▶ **STORED DATA**:
----------------

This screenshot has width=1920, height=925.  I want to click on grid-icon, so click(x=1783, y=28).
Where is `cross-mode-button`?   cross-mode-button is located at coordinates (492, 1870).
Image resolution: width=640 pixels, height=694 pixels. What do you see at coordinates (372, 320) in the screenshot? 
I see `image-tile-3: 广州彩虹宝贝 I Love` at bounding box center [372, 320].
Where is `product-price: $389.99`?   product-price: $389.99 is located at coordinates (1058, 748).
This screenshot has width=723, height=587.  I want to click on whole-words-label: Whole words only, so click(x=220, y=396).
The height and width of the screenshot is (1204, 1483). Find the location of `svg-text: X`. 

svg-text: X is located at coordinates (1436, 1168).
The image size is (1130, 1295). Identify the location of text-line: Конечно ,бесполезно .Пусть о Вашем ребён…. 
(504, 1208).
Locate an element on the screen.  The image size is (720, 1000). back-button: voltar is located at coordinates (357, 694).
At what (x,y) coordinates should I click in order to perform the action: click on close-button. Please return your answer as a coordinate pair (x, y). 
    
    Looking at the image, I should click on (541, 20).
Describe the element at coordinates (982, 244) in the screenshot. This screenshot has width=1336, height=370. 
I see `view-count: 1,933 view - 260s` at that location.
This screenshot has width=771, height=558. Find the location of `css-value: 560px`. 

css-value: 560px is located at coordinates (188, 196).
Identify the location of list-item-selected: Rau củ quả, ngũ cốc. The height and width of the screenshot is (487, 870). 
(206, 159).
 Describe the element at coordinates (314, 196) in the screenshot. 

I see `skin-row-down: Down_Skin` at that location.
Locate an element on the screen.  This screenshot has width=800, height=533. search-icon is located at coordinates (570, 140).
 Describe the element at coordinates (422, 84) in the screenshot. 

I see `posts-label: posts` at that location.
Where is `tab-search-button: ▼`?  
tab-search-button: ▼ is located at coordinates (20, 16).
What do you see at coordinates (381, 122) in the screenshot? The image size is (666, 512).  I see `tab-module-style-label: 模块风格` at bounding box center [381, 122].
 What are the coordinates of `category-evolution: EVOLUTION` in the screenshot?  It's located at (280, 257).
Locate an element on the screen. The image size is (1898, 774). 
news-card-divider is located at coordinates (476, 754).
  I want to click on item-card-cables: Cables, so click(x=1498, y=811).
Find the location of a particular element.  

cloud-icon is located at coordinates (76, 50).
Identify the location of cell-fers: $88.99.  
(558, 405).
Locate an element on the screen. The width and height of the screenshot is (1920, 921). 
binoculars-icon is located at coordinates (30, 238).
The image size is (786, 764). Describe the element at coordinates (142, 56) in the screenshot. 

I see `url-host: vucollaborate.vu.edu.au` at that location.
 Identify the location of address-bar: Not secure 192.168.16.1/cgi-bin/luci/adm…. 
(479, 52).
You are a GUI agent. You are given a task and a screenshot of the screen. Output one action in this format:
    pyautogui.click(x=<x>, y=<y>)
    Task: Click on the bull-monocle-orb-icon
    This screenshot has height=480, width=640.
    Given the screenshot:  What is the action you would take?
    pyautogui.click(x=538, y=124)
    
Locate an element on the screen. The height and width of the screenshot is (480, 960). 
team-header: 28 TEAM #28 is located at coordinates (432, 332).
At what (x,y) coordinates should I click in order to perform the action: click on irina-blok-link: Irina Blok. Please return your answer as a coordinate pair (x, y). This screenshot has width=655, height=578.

----------------

Quote, without alteration, the rows from the line containing "Describe the element at coordinates (982, 244)" through the line containing "coordinates (570, 140).", including both of those lines.

▶ **RESPONSE**:
Describe the element at coordinates (982, 244) in the screenshot. This screenshot has width=1336, height=370. 
I see `view-count: 1,933 view - 260s` at that location.
This screenshot has width=771, height=558. Find the location of `css-value: 560px`. 

css-value: 560px is located at coordinates (188, 196).
Identify the location of list-item-selected: Rau củ quả, ngũ cốc. The height and width of the screenshot is (487, 870). 
(206, 159).
 Describe the element at coordinates (314, 196) in the screenshot. 

I see `skin-row-down: Down_Skin` at that location.
Locate an element on the screen.  This screenshot has width=800, height=533. search-icon is located at coordinates (570, 140).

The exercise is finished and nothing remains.